To [the Pennsylvania Assembly Committee of Correspondence13]
AL (fragment of draft): American Philosophical Society
[May 7, 1774]
[First part missing] have an Opportunity of passing the new One. All the rest of the 15 Bills passed the same Day, viz. Feb. 26. 1773 will pass here including the Loan-Office Bill, which gives me the more Pleasure as I know the House have that Bill much at heart, and there have been some Circumstances in the Course of its Consideration, which made me apprehensive for the Fate of it.14
On this Occasion I would mention a Doubt which has occurred to me concerning the Extent of the Power of the Crown to make void the Laws presented for its Approbation. The 7th Section of the Royal Charter is that which directs their being so presented, the Reason given for it in the Preamble is, to prevent our departing from our Allegiance; and the Description of the Laws which the Crown may declare void is, such as shall be declared by the King in his Council inconsistent with his Sovereignty or lawful Prerogative, or contrary to the Faith and Allegiance due to the legal Government of the Realm.
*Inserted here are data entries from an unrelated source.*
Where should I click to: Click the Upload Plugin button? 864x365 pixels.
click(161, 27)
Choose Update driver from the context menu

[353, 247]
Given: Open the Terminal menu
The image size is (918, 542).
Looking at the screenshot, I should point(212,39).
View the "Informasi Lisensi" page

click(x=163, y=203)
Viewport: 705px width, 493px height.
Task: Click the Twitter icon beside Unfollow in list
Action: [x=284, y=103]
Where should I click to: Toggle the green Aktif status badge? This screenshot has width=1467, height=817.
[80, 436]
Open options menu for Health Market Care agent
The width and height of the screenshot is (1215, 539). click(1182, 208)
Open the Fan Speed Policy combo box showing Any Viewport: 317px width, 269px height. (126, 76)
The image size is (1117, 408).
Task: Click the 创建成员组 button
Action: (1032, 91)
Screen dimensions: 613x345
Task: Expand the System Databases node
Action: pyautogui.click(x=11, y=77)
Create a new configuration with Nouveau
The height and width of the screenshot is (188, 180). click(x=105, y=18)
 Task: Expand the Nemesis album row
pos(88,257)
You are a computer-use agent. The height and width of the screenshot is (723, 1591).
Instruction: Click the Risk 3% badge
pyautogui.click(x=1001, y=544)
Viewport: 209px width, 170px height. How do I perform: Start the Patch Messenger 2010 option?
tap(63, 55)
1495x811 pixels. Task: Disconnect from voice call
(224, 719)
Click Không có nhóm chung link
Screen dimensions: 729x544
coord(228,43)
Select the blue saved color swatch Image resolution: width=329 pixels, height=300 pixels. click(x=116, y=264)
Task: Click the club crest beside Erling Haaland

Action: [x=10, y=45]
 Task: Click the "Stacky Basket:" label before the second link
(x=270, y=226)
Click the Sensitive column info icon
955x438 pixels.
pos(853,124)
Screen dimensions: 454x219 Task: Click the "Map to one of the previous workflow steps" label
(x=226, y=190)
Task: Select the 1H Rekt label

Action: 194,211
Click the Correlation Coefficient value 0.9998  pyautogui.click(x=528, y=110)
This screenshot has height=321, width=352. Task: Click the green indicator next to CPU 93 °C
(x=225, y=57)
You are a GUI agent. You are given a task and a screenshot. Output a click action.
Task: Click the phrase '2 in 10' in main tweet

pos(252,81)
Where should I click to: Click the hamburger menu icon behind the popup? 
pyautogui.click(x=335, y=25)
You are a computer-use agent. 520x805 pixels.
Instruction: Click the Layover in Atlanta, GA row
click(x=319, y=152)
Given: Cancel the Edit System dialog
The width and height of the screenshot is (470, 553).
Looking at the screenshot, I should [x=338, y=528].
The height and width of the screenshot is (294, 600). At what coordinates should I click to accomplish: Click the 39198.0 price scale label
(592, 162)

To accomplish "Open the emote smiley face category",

Do either of the Acts above mentioned come within this Description? And are not all those made for regulating among ourselves our own municipal Affairs, exempt from such Repeal?1 This is a Point I do not presume to determine upon. I only mention it for the Consideration of others more learned in the Law. The present Juncture, however, seems not proper for entring into a Dispute with the Crown on this Point, if it were thought worth Disputing; For as there seems just now a strong Prejudice against Colony Charters; and the Parliament is at this time actually breaking into that of the Massachusetts Bay;2 they would probably make no Scruple of altering ours too, if it was thought to stand in their way.
The [remainder missing.]
13. Samuel Rhoads, for the committee of correspondence, laid before the Pa. Assembly on September 20, 1774, a letter received from BF and dated May 7: 8 Pa. Arch., VIII, 7103, where the description of the letter is sufficient to establish that this fragment was part of it.
14. For the loan office or paper money act see above, XX, 340–1, and BF to Galloway above, Feb. 18. This and fourteen other acts came before the Board of Trade on Feb. 14. The Board considered them on April 21 and again, with BF in attendance, on May 5, and on May 12 recommended the acceptance of all but two. The Privy Council apparently allowed the thirteen, including the money bill, on July 6. See the note on Pownall to BF above, April 21; Board of Trade Jour., 1768–1775, pp. 386, 393–5; Acts Privy Coun., Col., V, 398–9.
1. BF’s “Doubt” suggests how far he had moved from the conventional British view of the constitution toward the emerging American view. He was presumably aware, from attending the Board of Trade, of the grounds on which the two acts were eventually rejected. One of the two imposed harsh punishment on any one who damaged the buoys, beacons, or lighthouse that marked the channel to the port of Philadelphia; it was disallowed because the punishment contravened the spirit of English law and because the lighthouse was within the jurisdiction of Delaware. The other act, designed to stop the importation of slaves by imposing high duties, was disallowed as prejudicial to British trade. Ibid. In both cases the underlying argument was that the Assembly, by acting ultra vires, had encroached on the crown’s authority.
2. See BF to Cushing above, April 2, 16.